I expect to be able to not have to work in a traditional job environment by the end of 2018. By this time, my dividend income would likely be covering 100% of my expenses. This is because I expect dividend growth of 6 – 7% in my dividend portfolio, which continues to be reinvested in dividend paying stocks whose average yield is somewhere in the 3% - 4% range. Currently, it covers approximately 50 – 60% of expenses.

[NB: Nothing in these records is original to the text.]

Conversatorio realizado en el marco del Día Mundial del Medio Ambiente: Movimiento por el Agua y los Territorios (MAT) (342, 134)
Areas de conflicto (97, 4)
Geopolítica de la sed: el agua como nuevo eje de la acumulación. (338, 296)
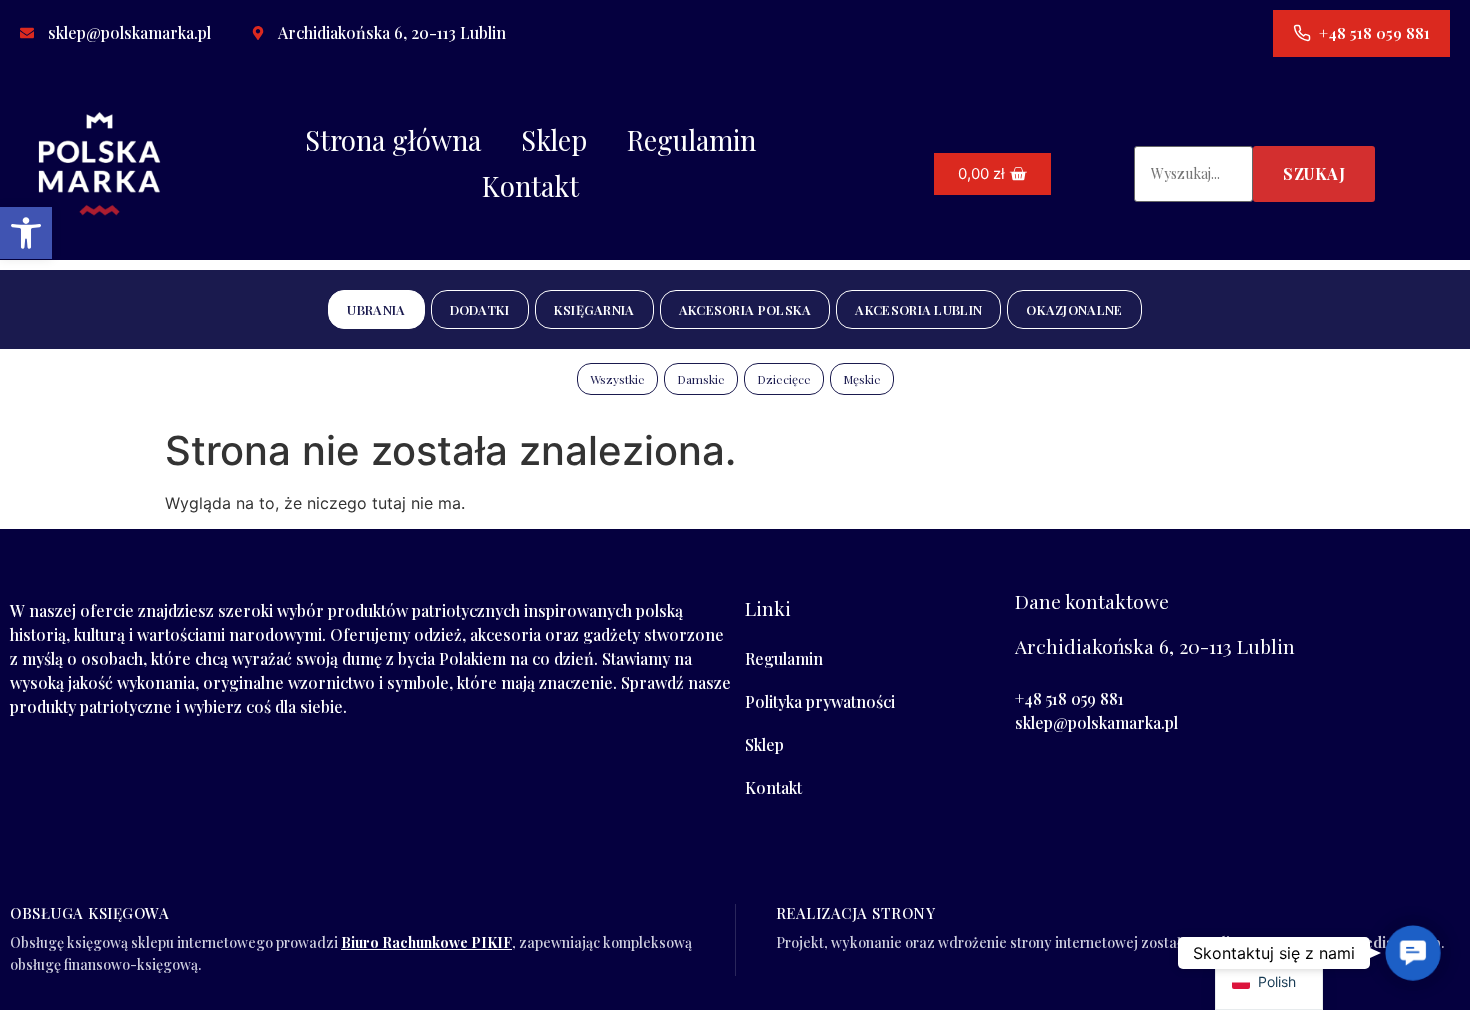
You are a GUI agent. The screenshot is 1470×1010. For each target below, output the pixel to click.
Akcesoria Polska (745, 309)
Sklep (554, 140)
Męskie (862, 379)
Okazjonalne (1074, 309)
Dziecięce (784, 379)
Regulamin (691, 140)
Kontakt (530, 186)
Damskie (701, 379)
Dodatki (480, 309)
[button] (26, 233)
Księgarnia (594, 309)
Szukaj (1314, 173)
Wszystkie (617, 379)
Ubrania (376, 309)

I am also expecting that I would earn some money on the side in a 1099 capacity after my retirement date, although I am not counting on it. Of course, if I have all the free time in the world, chances are I could write a book on dividend investing, start a stock picking paid service, create and run a low cost dividend mutual fund or start a TV show on dividend investing ( to name a few possible items). Or I could get really bored and start advising persons on financial and tax matters for a fee. This extra income however, would not be spent but merely end up accumulating. Since I would consider myself retired, and already have dividends covering my income, this would mean that some of my assets would need to be put in a tax deferred account today. Otherwise, I would be drowning in cash, and would be paying too much to the tax person for years. For example, if I make $24,000 in annual dividend income, and $24,000 in contracting income, but only need $24,000 to live on, I am essentially earning too much. If I made the dividends in a tax-deferred account, I could therefore choose to withdraw them as I please (or as I need the money to live on). It doesn’t make sense to pay taxes for dividend income I am not using, especially if it is in a taxable account. In a tax-deferred account, the money will compound tax-free for decades.
Therefore, the optimistic scenario is that I max out contributions and keep the 401 (k), Sep IRA and Roth IRA to compound tax-free for several decades. If I do not make too much money from dividends and side hustles once I retire, but enough to live on, I would start rolling over portions of my 401 (k) into a Roth IRA. I would try not to pay more than a 15% tax on that rollover. I expect that within 3 – 4 years after retirement, I should be able complete the conversion process. After that, I might also consider rolling any IRA and Sep IRA accounts over to Roth, depending on balances and my tax situation.
However, if I end up making too much from my dividend stocks and side hustles, I would likely have to simply roll those 401 (k) amounts into a regular IRA, and slowly convert it into a portfolio of dividend paying stocks. I expect it to compound tax-free for several decades, until I reach the age of 70.50 years old and have to take required minimum distributions. Since I have several decades before I hit that age, this could potentially be a large tax hit. Of course, I would much rather use any trick under my sleeve to accumulate as much cash as I can to generate as much dividend income, in order to achieve my goals of retiring early. The trade-offs are well worth it.
This is because it is much better to accumulate $17,500 in a 401 (k) in a single year, rather than accumulate only $13,125 in a taxable account for the year. In addition, I am somewhat protected from increases in tax rates on the amounts that would stay inside tax-deferred accounts. If tax rates on dividends and capital gains increased to match ordinary income rates, this could be bad for retired dividend investors. Of course, I do not know where tax rates are going to be 30 – 40 years from now, which is why I try to diversify against the risk of higher taxes by shifting some of my assets to tax deferred types of accounts.
Last but not least, I fully expect my taxable accounts to be able to cover my expenses in 4 - 5 years based on current levels, and projections for reinvestment at yields of 3 - 4 % and dividend growth of 6 - 7 %/year. The excess is going to tax deferred accounts ( 401K, Sep IRA and Roth IRA), which would likely be able to cover somewhere between 25% - 33% of expenses above 100%. This would be the reserve account in case my dividend income does not grow at or above the rate of inflation or if I experience too many dividend cuts for whatever reason. Another reason for the reserve is that I might end up spending more than I initially projected. Since I am hoping not to have to touch this "reserve fund" unless something unexpected happens, it is much better to be in a tax-deferred account, and it won't generate tax liabilities on income i don't need.
After reading all four articles on tax deferred accounts, I hope you learned the general overview of options available to you outside of taxable accounts. I also hope my take was helpful.